Ciparick, J. (dissenting).

Because I believe that Mental Hygiene Law § 45.09 (b) and § 33.13 (c) (4) give the protection and advocacy agencies (P&A agencies) equal access to the clinical records of residents in facilities operated under the auspices of the Office for People with Developmental Disabilities (OP-WDD) and records and data of those same facilities as are available to the Commission on Quality of Care and Advocacy for Persons with Disabilities (the Commission), I respectfully dissent. I further believe that OPWDD’s definition of an “actively involved family member” does not meet the federal requirements for a “legal guardian, conservator and legal representative,” and that access to the clinical records of residents should not be conditioned upon the consent of such family members.

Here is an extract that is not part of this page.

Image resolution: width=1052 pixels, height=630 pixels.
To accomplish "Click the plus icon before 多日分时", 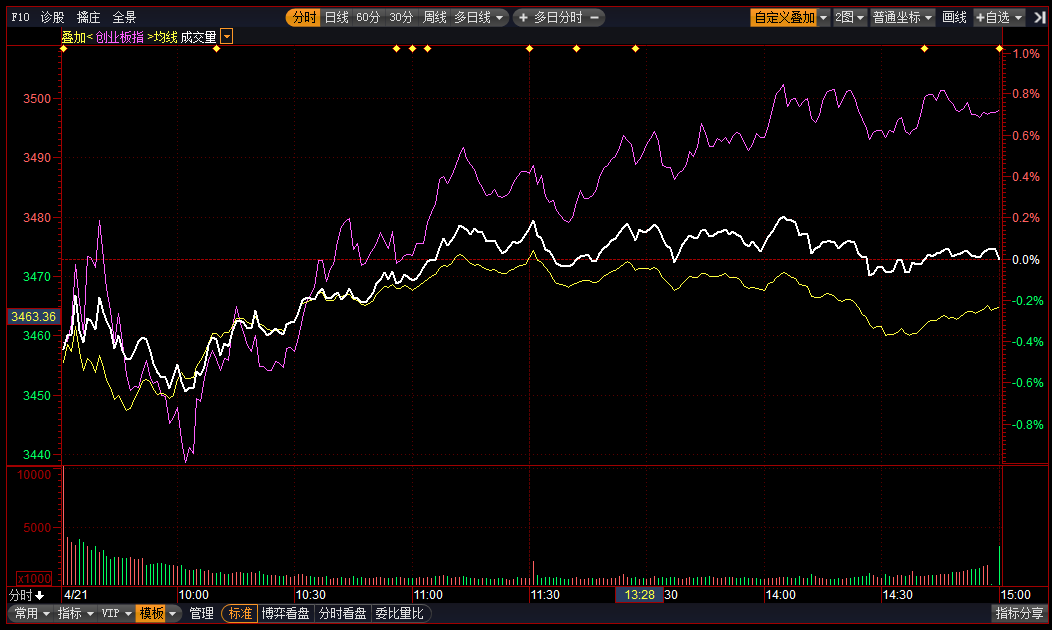I will tap(522, 17).
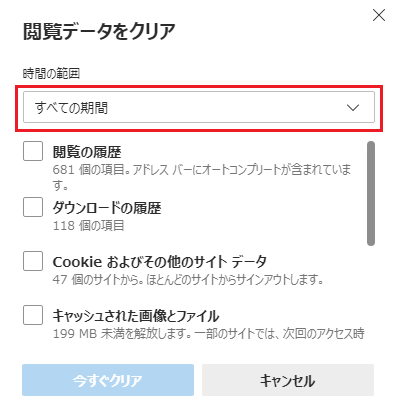Tick the ダウンロードの履歴 checkbox
This screenshot has height=417, width=396.
coord(33,207)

It is uncontroverted that, pursuant to Mental Hygiene Law § 45.09 (a) and § 33.13 (c) (4), the Commission has broad, unrestricted access to the clinical records of residents of OPWDD facilities as well as to the facilities’ own records and data. In order to be eligible for federal funding under the Developmental Disabilities Assistance and Bill of Rights Act pursuant to 42 USC § 15043 and 45 CFR 1386.21, minimal access to these records must be given to P&A agencies. However, the State may also provide P&A agencies, charged with the duty of providing protection and advocacy services pursuant to contracts with the Commission, greater authority than exists under the federal statutes (see 45 CFR 1386.21 [f]). In determining what degree of access the P&A agencies shall enjoy, we must interpret both Mental Hygiene Law provisions.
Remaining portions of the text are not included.